We have another rule which is special because it becomes important for a particular set of midrashim relating to Elisha ben Avuyah. The rule is that if one takes eggs from a nest, one should shoo away the mother (so that, presumably, she can lay eggs again and there is no permanent cost/damage). There is a midrash of a boy whose father tells him to take eggs from a nest. He obliges, climbs a tree where the nest is, and, remembering the rule, shoos away the mother. Elisha ben Avuyah sees the boy and thinks that he is fulfilling not one but two commandments: to honour one’s parents and to protect the mother bird. Elisha ben Avuyah knows that those who follow commandments are promised a long life. He thinks that the boy, in fulfilling two commandments, will be given a long life and – at just that moment – the boy falls from the tree and dies.

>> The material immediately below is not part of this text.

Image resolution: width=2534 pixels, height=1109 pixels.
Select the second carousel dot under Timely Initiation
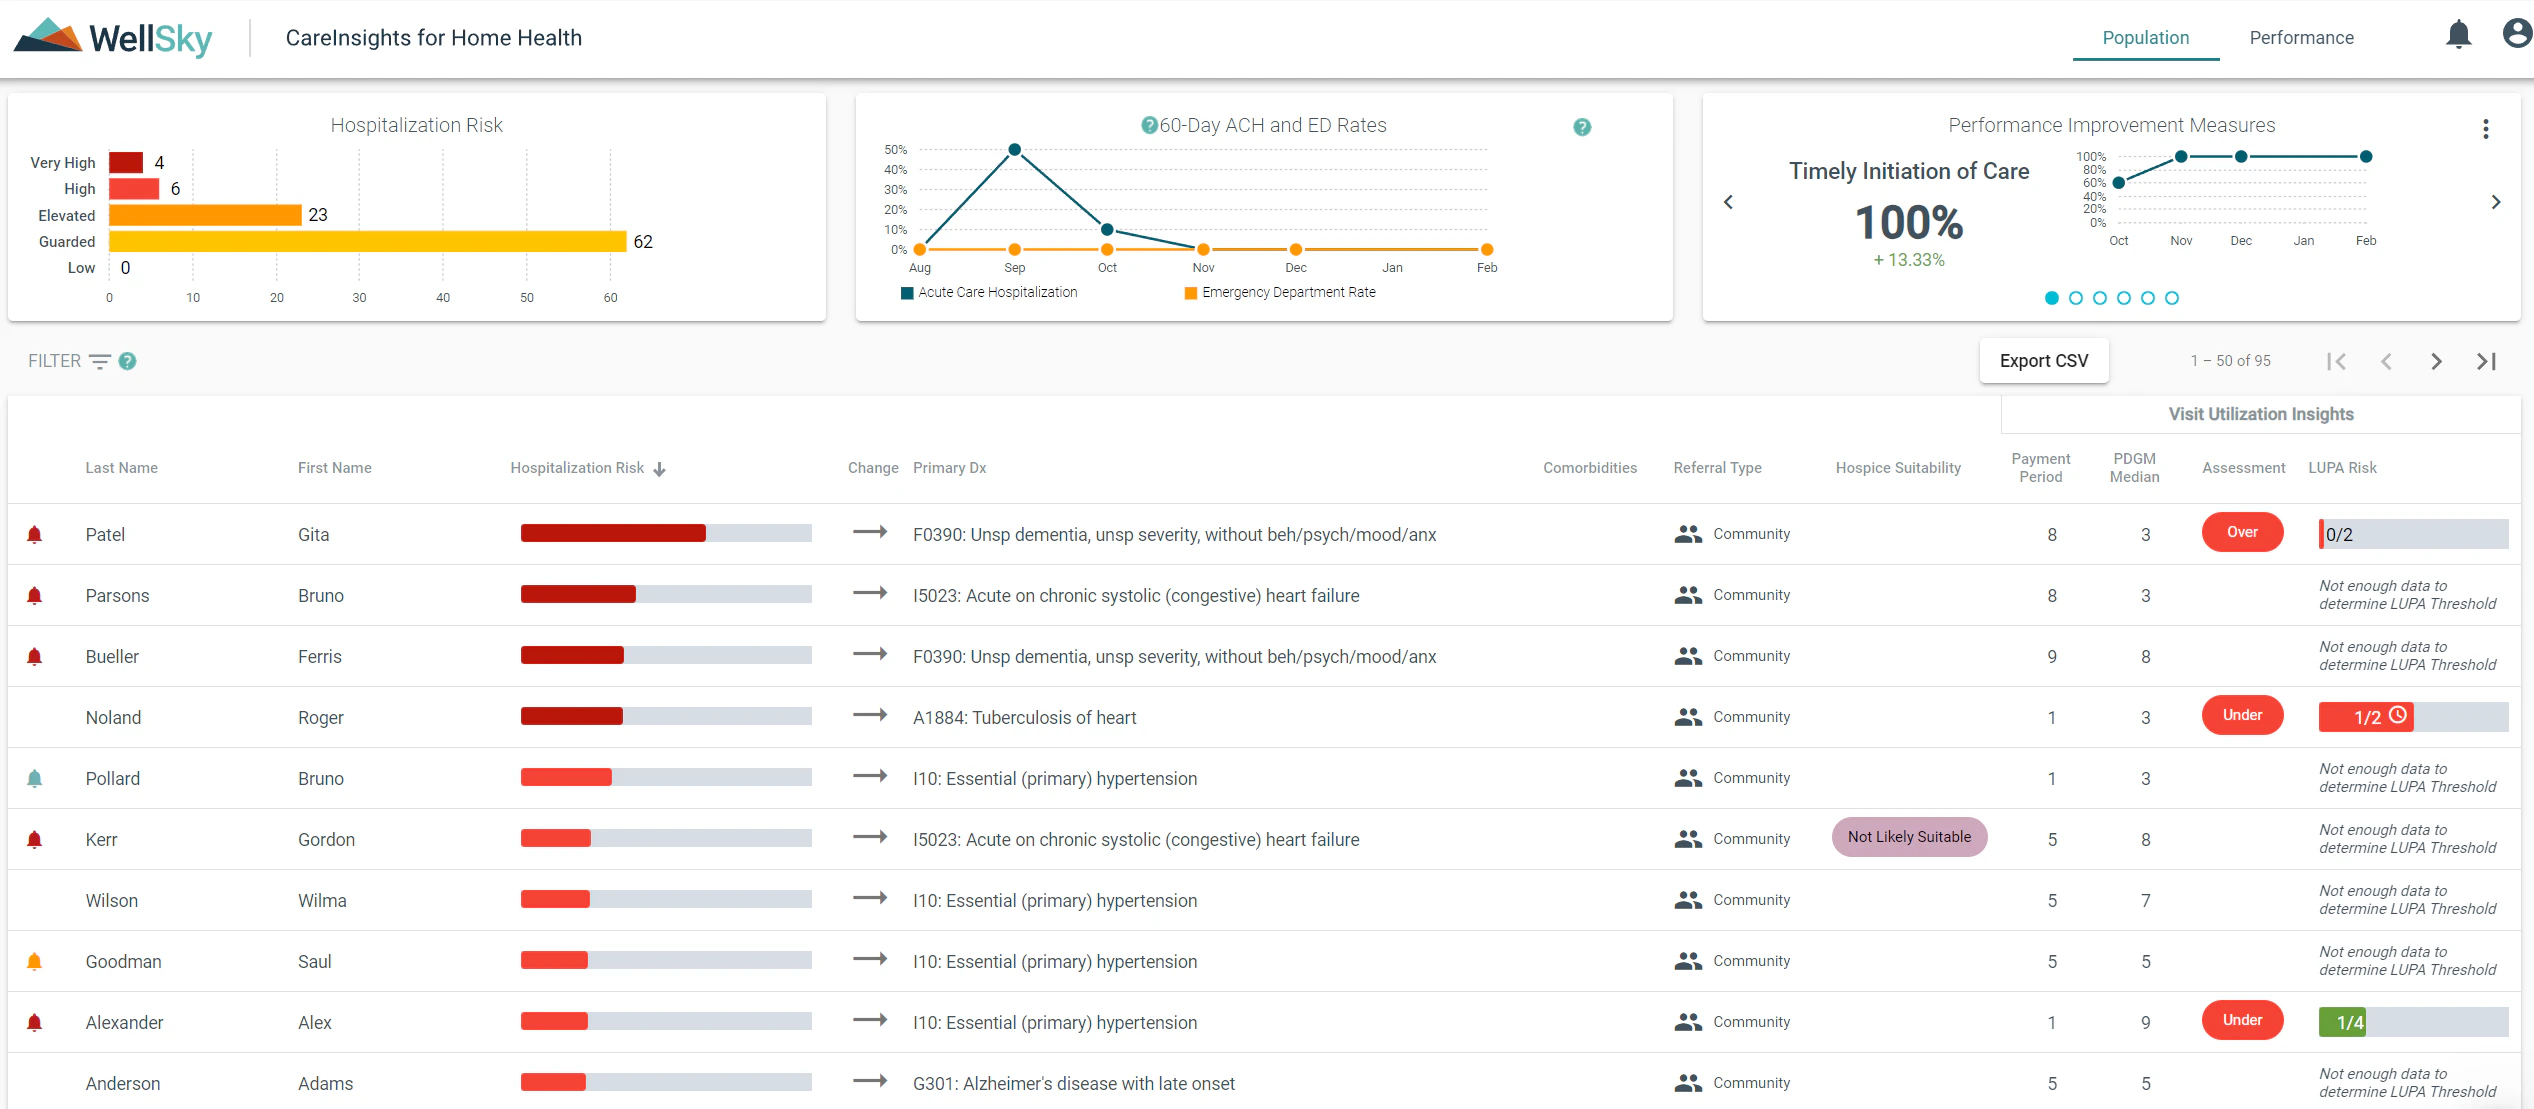(2076, 297)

After this, Elisha ben Avuyah can no longer believe in the truth of what he has been taught; he questions the link between Torah and justice, and he essentially renounces his faith. Rabbinic texts refer to Elisha ben Avuyah as “Acher” (other), for his status as an apostate separates him from his community. Many of us who find Humanistic Judaism have had the experience of feeling “other” in our families, synagogues, and Jewish communities because we too reject the idea of a good and moral God who, despite being all powerful, creates suffering. Whether through the horrific experience of the Holocaust, or the more quotidian yet still highly painful witnessing of poverty, oppression, and injustice in our world, we cannot accept that our world is the result of an omniscient, omnipotent, God. While we all struggle to find the line between our truth and our place in our family and community (we do not have to have the “existence of God” argument at every Shabbat dinner), we are delighted that, unlike Elisha ben Avuyah, we have access to communities that are welcoming of our views. We need not remain “Acher,” and our questioning attitudes can be the basis for strong intellectual and emotional ties in community.